### Information supplied
⟨

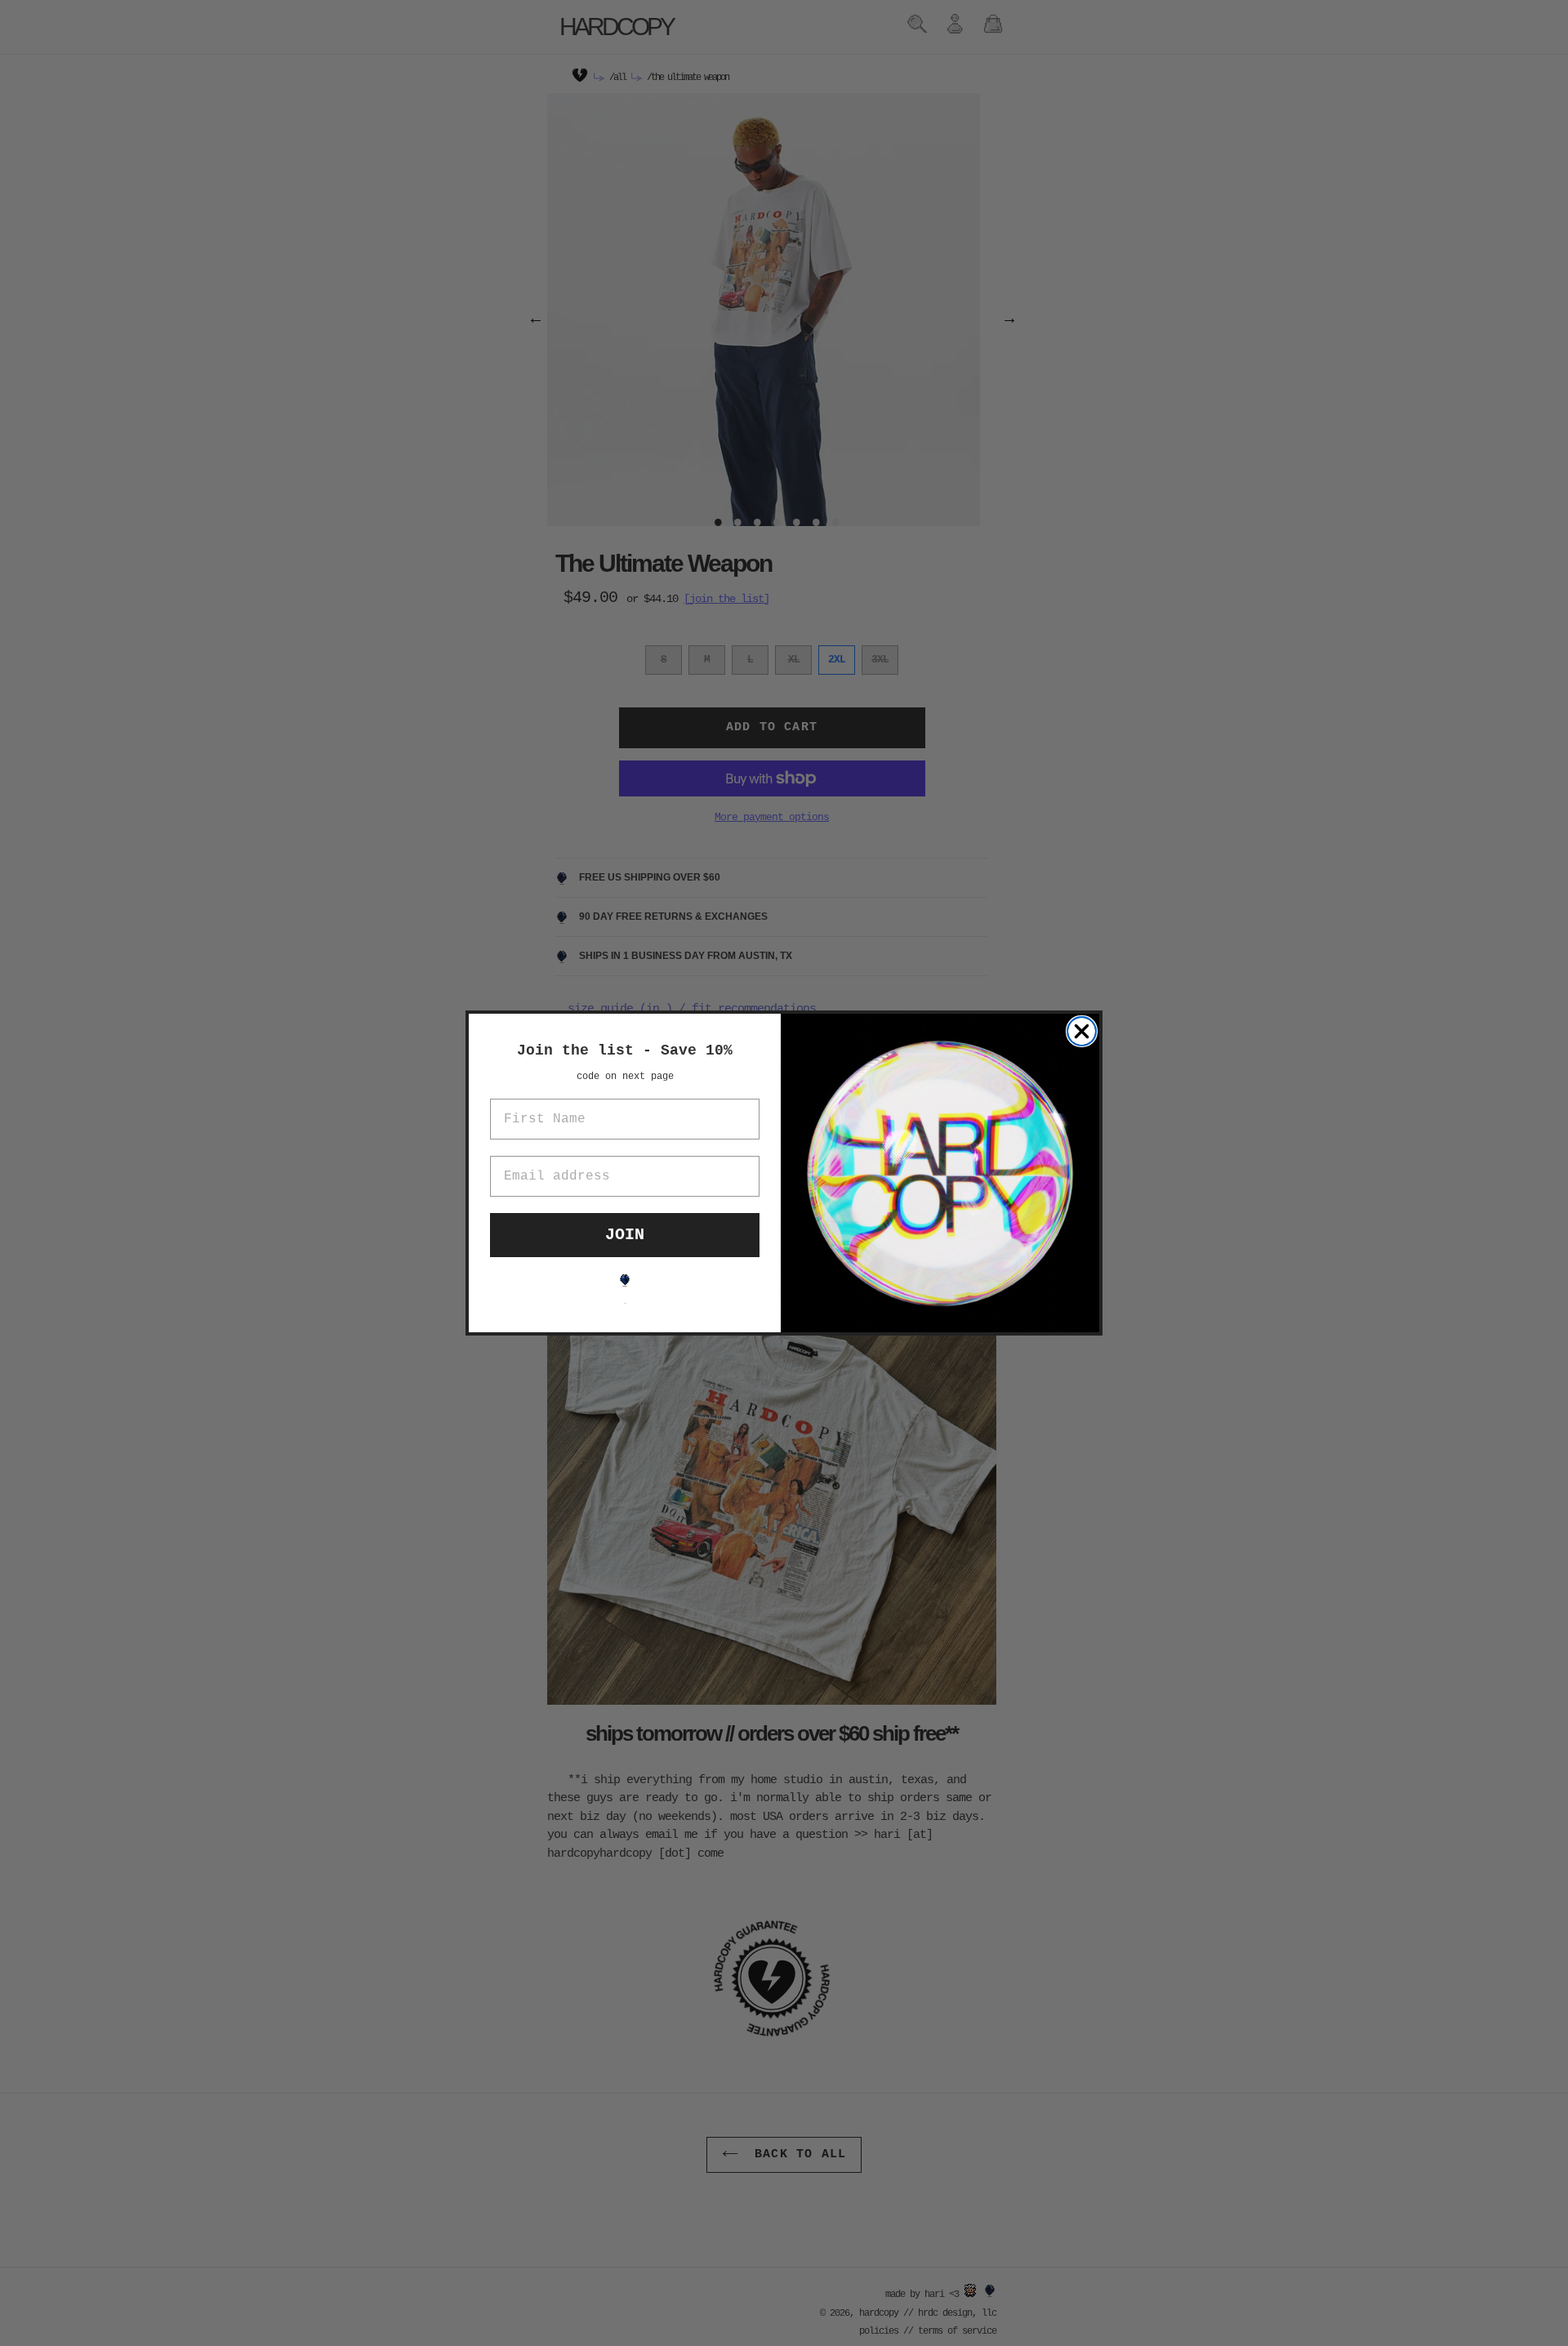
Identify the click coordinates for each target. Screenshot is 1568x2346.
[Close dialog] (1081, 1031)
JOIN (624, 1234)
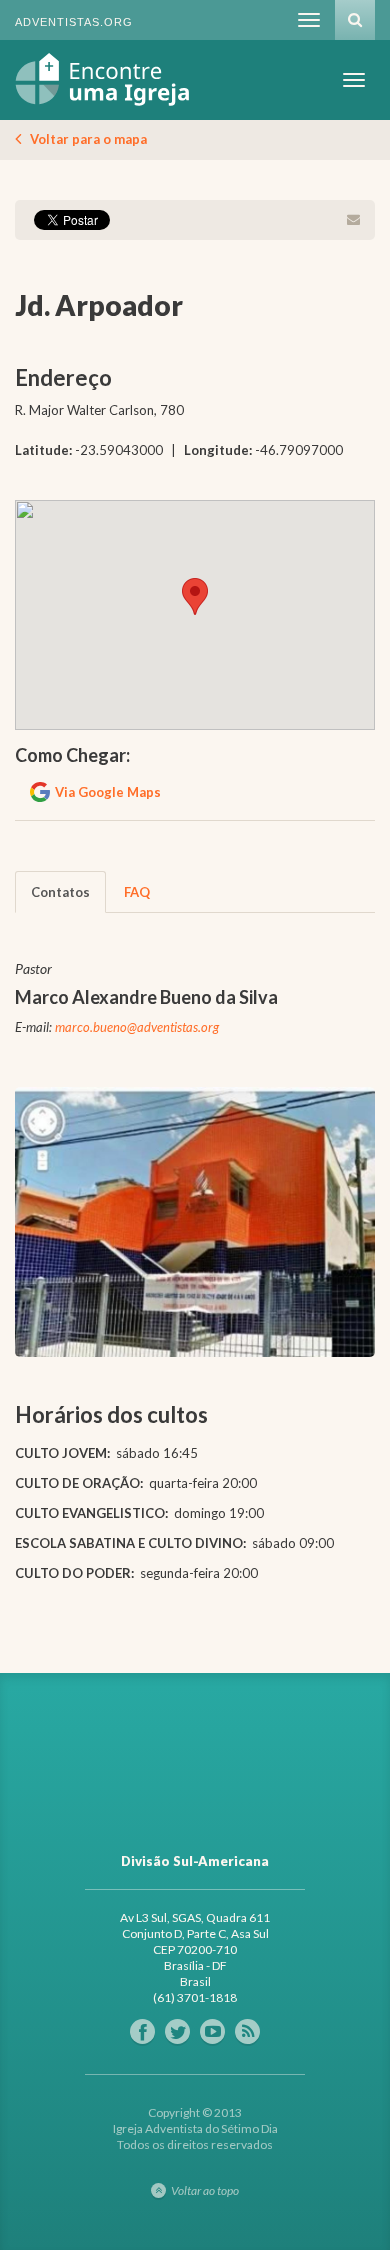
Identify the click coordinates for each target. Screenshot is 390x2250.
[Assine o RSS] (247, 2031)
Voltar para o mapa (88, 139)
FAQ (137, 892)
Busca (355, 20)
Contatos (60, 892)
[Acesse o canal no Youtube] (212, 2031)
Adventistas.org (74, 22)
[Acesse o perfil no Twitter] (177, 2031)
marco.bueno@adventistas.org (137, 1027)
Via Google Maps (108, 792)
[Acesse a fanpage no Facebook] (142, 2031)
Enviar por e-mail (353, 220)
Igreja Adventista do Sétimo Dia (102, 79)
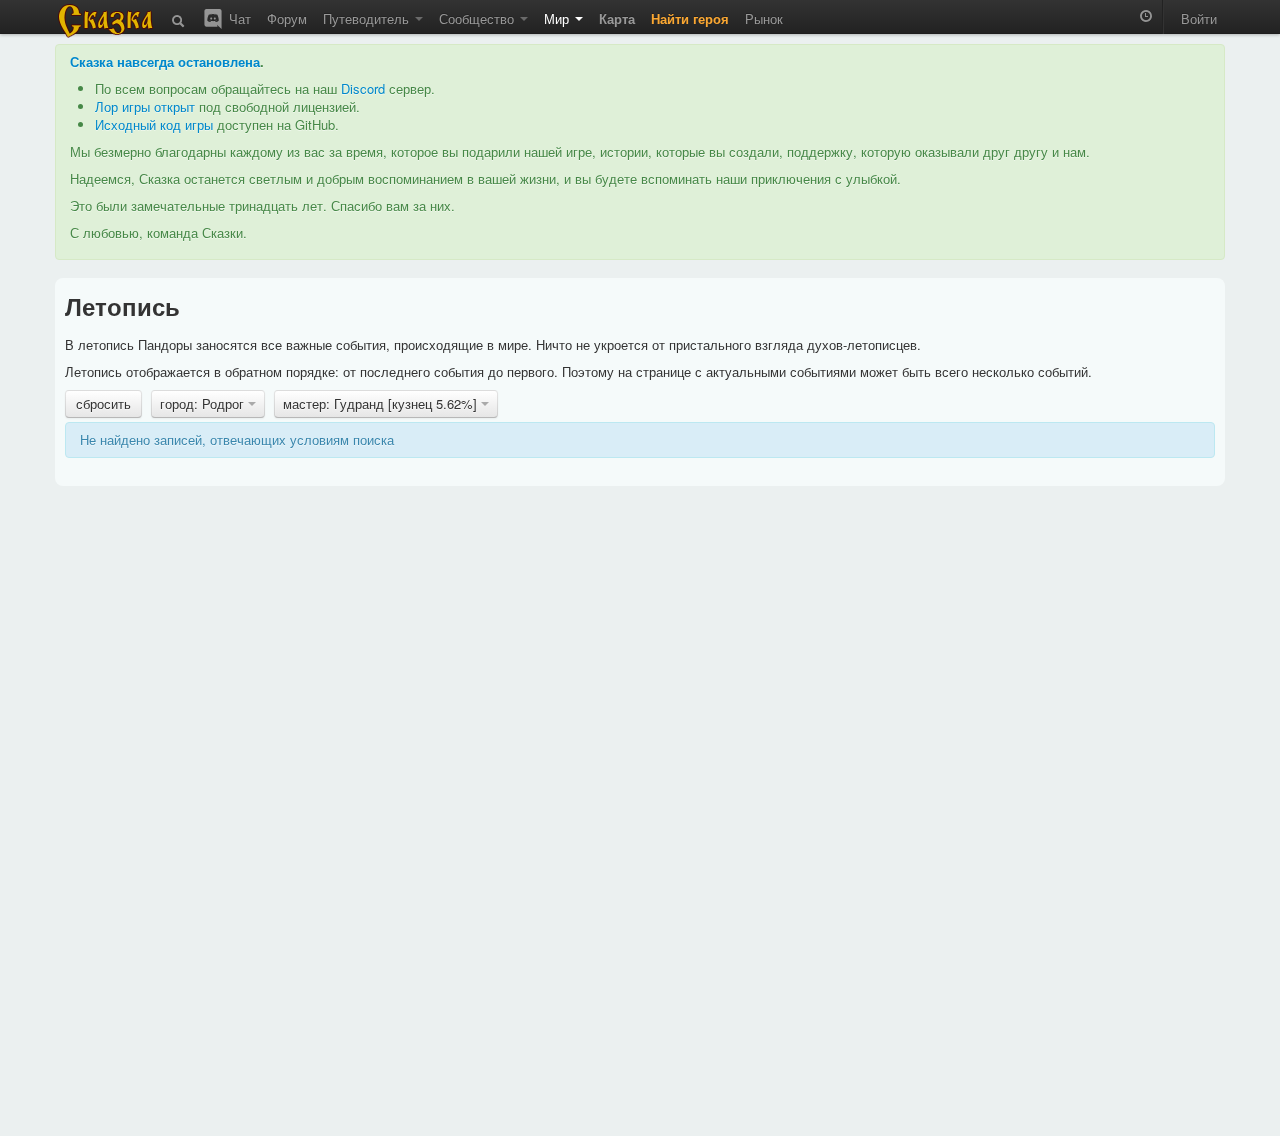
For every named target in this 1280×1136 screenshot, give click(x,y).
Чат (238, 18)
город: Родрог (204, 403)
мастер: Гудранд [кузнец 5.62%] (382, 403)
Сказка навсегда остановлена (165, 61)
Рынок (764, 18)
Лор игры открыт (145, 106)
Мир (558, 18)
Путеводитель (368, 18)
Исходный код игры (154, 124)
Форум (287, 18)
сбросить (103, 403)
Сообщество (478, 18)
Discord (363, 88)
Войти (1199, 18)
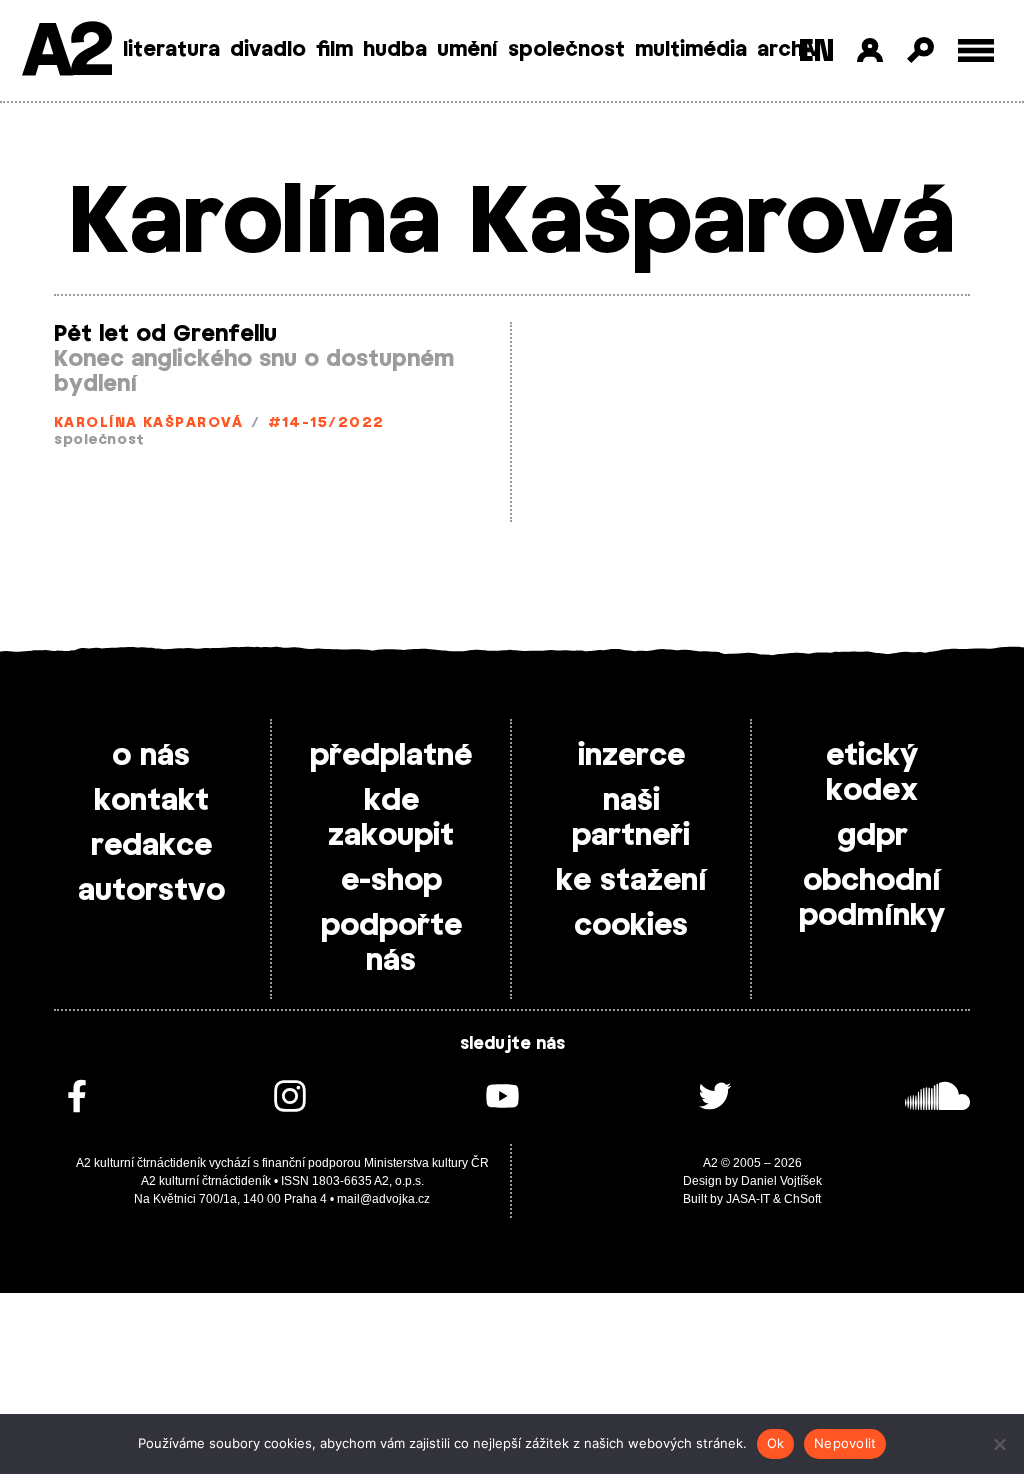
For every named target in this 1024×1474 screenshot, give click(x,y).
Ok (776, 1443)
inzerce (631, 756)
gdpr (872, 836)
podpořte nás (391, 943)
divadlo (268, 50)
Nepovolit (845, 1443)
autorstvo (151, 891)
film (334, 50)
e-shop (391, 881)
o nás (151, 756)
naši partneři (631, 818)
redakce (151, 846)
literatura (171, 50)
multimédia (691, 50)
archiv (788, 50)
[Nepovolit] (999, 1444)
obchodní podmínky (872, 898)
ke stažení (631, 881)
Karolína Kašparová (149, 423)
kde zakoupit (391, 818)
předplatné (391, 756)
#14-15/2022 (326, 423)
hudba (395, 50)
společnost (566, 50)
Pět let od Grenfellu (165, 334)
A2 (65, 52)
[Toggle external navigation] (976, 50)
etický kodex (872, 773)
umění (467, 50)
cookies (631, 926)
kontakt (151, 801)
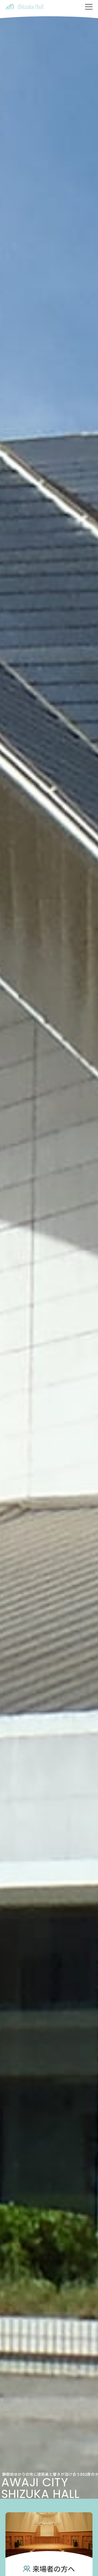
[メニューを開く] (89, 6)
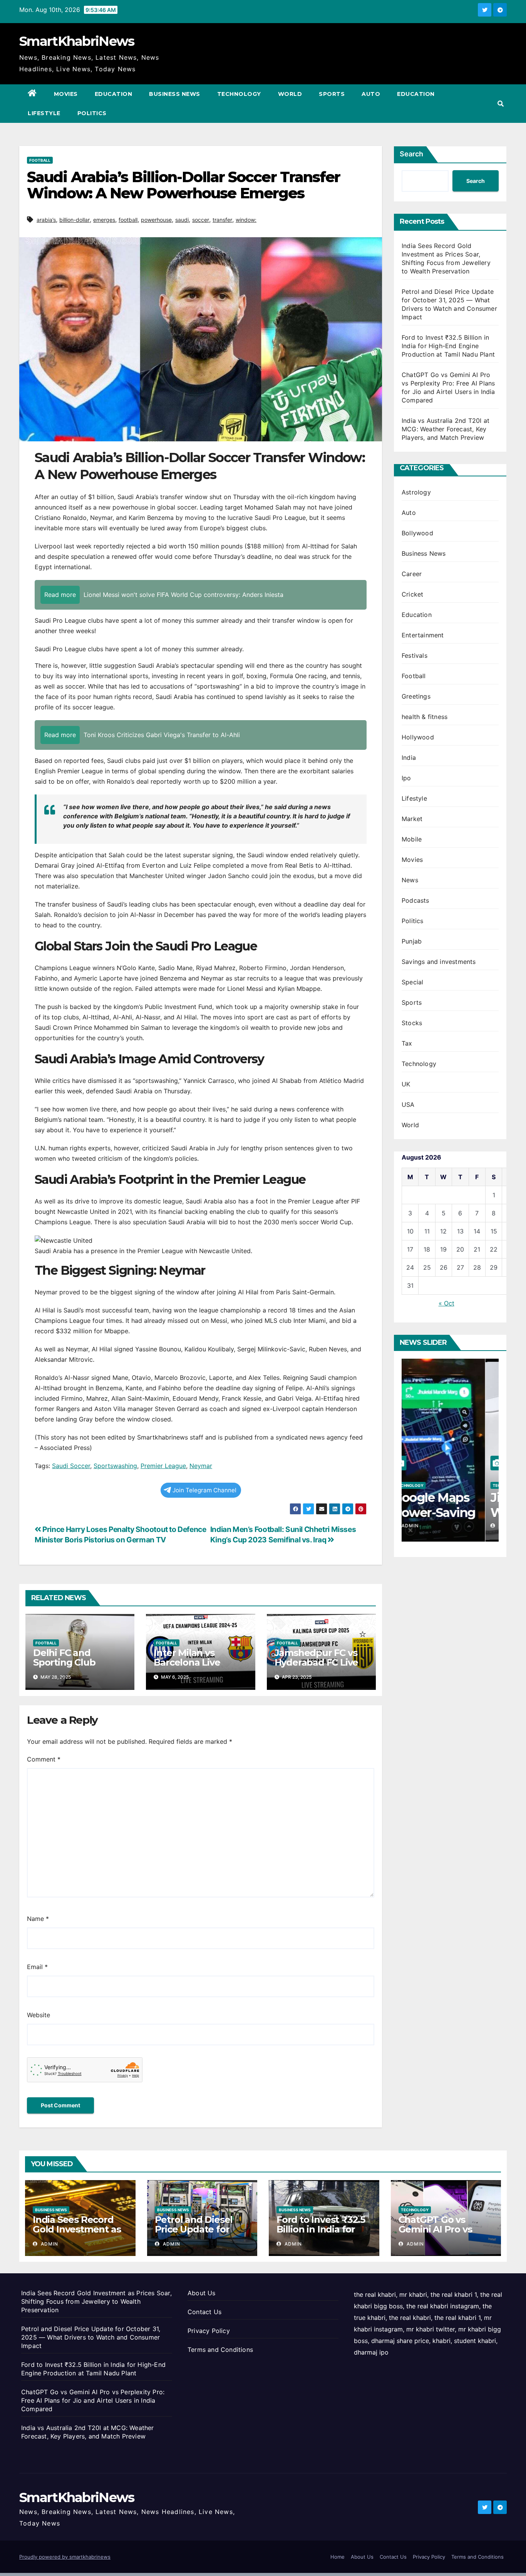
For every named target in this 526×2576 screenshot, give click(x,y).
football (128, 219)
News (410, 880)
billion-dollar (74, 219)
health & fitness (424, 717)
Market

⟩

### Task goal
When you write out the material again, keep every word exact and omit the pictures.

### Solution below
Identify the click coordinates for each target. Screenshot is 1568x2346.
[Close dialog] (1081, 1031)
JOIN (624, 1234)
Identify the click coordinates for each target. Screenshot is 390x2250.
[Assine o RSS] (247, 2031)
Voltar para o mapa (88, 139)
FAQ (137, 892)
Busca (355, 20)
Contatos (60, 892)
[Acesse o canal no Youtube] (212, 2031)
Adventistas.org (74, 22)
[Acesse o perfil no Twitter] (177, 2031)
marco.bueno@adventistas.org (137, 1027)
Via Google Maps (108, 792)
[Acesse a fanpage no Facebook] (142, 2031)
Enviar por e-mail (353, 220)
Igreja Adventista do Sétimo Dia (102, 79)
For every named target in this 1280×1136 screenshot, give click(x,y).
Чат (238, 18)
город: Родрог (204, 403)
мастер: Гудранд [кузнец 5.62%] (382, 403)
Сказка навсегда остановлена (165, 61)
Рынок (764, 18)
Лор игры открыт (145, 106)
Мир (558, 18)
Путеводитель (368, 18)
Исходный код игры (154, 124)
Форум (287, 18)
сбросить (103, 403)
Сообщество (478, 18)
Discord (363, 88)
Войти (1199, 18)
For every named target in this 1024×1474 screenshot, give click(x,y).
Ok (776, 1443)
inzerce (631, 756)
gdpr (872, 836)
podpořte nás (391, 943)
divadlo (268, 50)
Nepovolit (845, 1443)
autorstvo (151, 891)
film (334, 50)
e-shop (391, 881)
o nás (151, 756)
naši partneři (631, 818)
redakce (151, 846)
literatura (171, 50)
multimédia (691, 50)
archiv (788, 50)
[Nepovolit] (999, 1444)
obchodní podmínky (872, 898)
ke stažení (631, 881)
Karolína Kašparová (149, 423)
kde zakoupit (391, 818)
předplatné (391, 756)
#14-15/2022 (326, 423)
hudba (395, 50)
společnost (566, 50)
Pět let od Grenfellu (165, 334)
A2 (65, 52)
[Toggle external navigation] (976, 50)
etický kodex (872, 773)
umění (467, 50)
cookies (631, 926)
kontakt (151, 801)
[メニューを開く] (89, 6)
For every named target in this 526×2576 screenshot, give click(x,y).
football (128, 219)
News (410, 880)
billion-dollar (74, 219)
health & fitness (424, 717)
Market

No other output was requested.